In an almost deferential move, there is a new building slated for construction that looks like a Turbine (see this post at Inhabitat). Instead of going the Masdar route and building a building that generates its power, this building just refers to the shape of turbines as a way of co-opting the green building trend and making it a design statement. In place of power generation, the “turbine” will generate spectacular views of the desert mirage that is Dubai for the dinners in its floating restaurant.
It is interesting to note that the design firm that built this project Atkins Design is responsible for many other projects in Dubai and the arab world including the Burj Al Alrab and the Jumeirah Beach Hotel. One of their projects which I have wrote about in the past is the Bahrain World Trade Center, which has three actual turbines that generate power for the building.

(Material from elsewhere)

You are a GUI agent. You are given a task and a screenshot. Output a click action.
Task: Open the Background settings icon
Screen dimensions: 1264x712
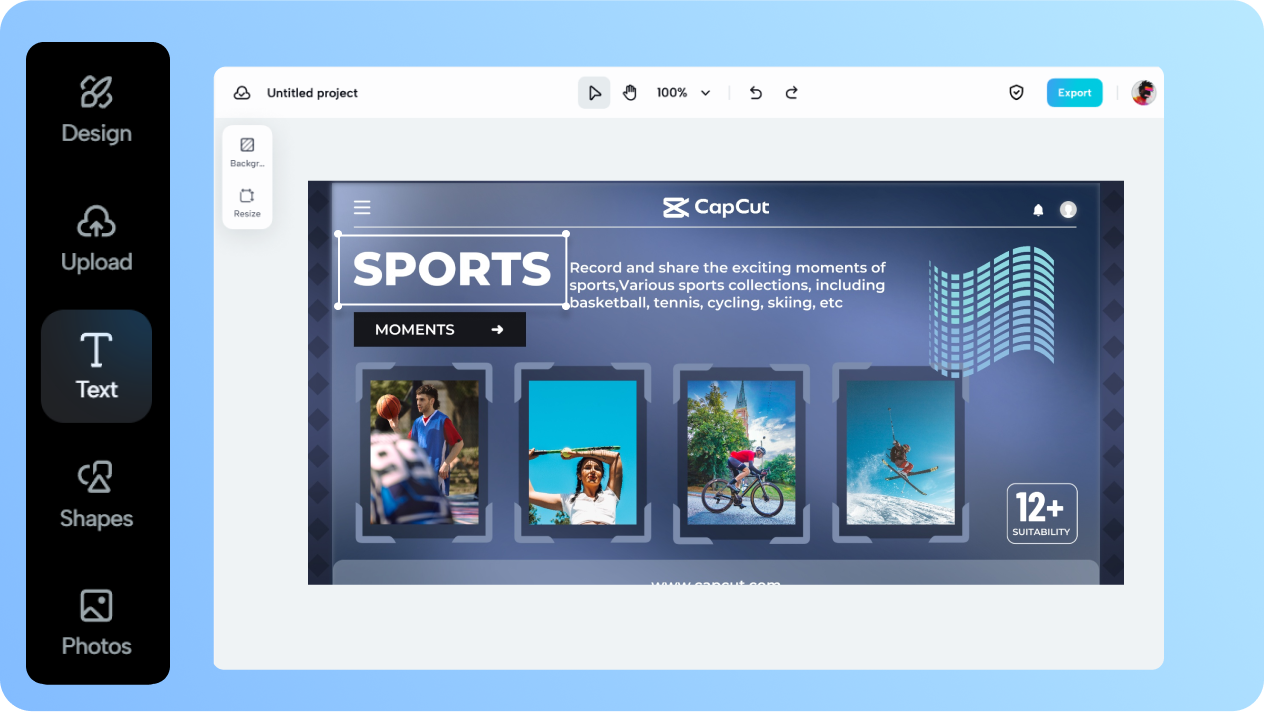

Philip Johnson's AT&T Building

[Image © rieteree all rights reserved.]

The reason I bring up Po-Mo and Johnson is that this project in Dubai seems such a blatant progeny of his AT&T building (now Sony building) in NYC. This building was meant to evoke the prestige and Americana patriotism of a Chippendale Highboy in the treatment of its roof line. Much like the Vana Venturi house brought post modernism to the home and hearth, Johnson’s AT&T building brought the language of Post Modernism to commercial construction. No longer were smooth glass boxes a la mode, instead references to historic forms were used to tie companies to abstract ideas and emotions.

It will be interesting to see if this new tower in Dubai will change the architectural discourse further. Instead of just buildings referring natural elements such as flames and water droplets (Champana’s Dubai Towers and The Shanghai Cruise Ship Terminal) this new building takes it a step further and refers to power that these natural elements can generate without actually generating it. This contradiction seems to say “Hey look at me, I’m cool, I’m a green product, but not really – I’m so hip I don’t need to be green.” Taking this to its natural conclusion, might we start seeing buildings decked out with “faux-to-voltaic” panels and AstroTurf green roofs? If Dubai is the new New York and considered a barometer of the commercial architectural zeitgeist, we just might.

Dubai – the new South?

In the last week Gizmodo has had 2 different posts about Dubai, one detailing a new 1.55 mile high tower design and the other the torturous and abusive conditions of the workforce without which buildings like this wouldn’t exist. This dichotomy between the shining city of modern architecture and the slave dwelling-liked slums have been known for a while, at least amongst the socially conscious in the architecture field. Yet, it is nice to see that a blog that focuses on the new and shiny is finally looking at the workforce behind the product and their abysmal conditions.

The thing that really intrigues me here is that almost all societies who hold themselves up as model nations seem to have some sort of slave/lesser citizen class bearing the weight of the whole machine. The development of China has had a similar comparison in regards to poor health and bad working conditions for its construction and manufacturing force. Yet this is not a modern problem, the American dream was built on the backs of slaves, the British empire was made possible by raping the wealth from its colonies, even classical paragons like Athens and Rome were founded on slave labor. This makes me wonder, is it possible for a society to develop and be a world power without abusing the human rights of its own people?